Davis's tour de force on this release is his seventeen-minute long suite. The opening moments build in intensity to a series of orchestral punches. What then follows is some of Davis's most beautiful music. Strings and a wordless chorus combine in simple harmonic progressions and regular phrasing. The minimalist texture is broken by tremolo strings and a harmonic ostinato built of a demented Dies Irae. Various ostinatos continue to build the tension until halfway through, when the music from Neo's discovery of his power at the end of the first movie is re-imagined with chorus and brass. The beautiful music from earlier then returns, interspersed with string ostinati and dissonant brass clusters. The process begins again, with minimalist repetition, pyramid-built dissonances, and almost Ligeti-like choruses building feverishly to a glorious release fifteen minutes into the track when all the forces come together. The pastiche, the quick-cutting between themes and ideas, coalesces in this moment, showing in microcosm Davis's ability in this movie to develop small cells of ideas, even those from the first film, into a narrative that does not feel rushed or forced. On the basis of his work in this movie and the first Matrix, Davis should be moving quickly into the top rank of film composers.

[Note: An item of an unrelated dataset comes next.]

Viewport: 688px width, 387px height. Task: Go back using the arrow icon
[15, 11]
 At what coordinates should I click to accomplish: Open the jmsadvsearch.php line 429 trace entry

When I first encountered this release, I saw the coupling of score and soundtrack as cunning and audacious marketing. I applauded the opportunity for more people to encounter the wonders of film scoring. However, upon listening to it, the rose-colored glasses handed out with the hype were removed from my eyes. While The Matrix Reloaded contains more of Davis's music than The Matrix CD, it is mostly in his collaboration with Juno Reactor. I would have appreciated even more of his orchestral work, especially after the suite whetted my appetite. So, while I am certain that you will enjoy this score and while I understand the reasons it was released in this arrangement (the second disc also contains the enhanced CD material), it does not mean I have to like settling for a suite when the full score, industrial tracks and all, would make for stellar listening.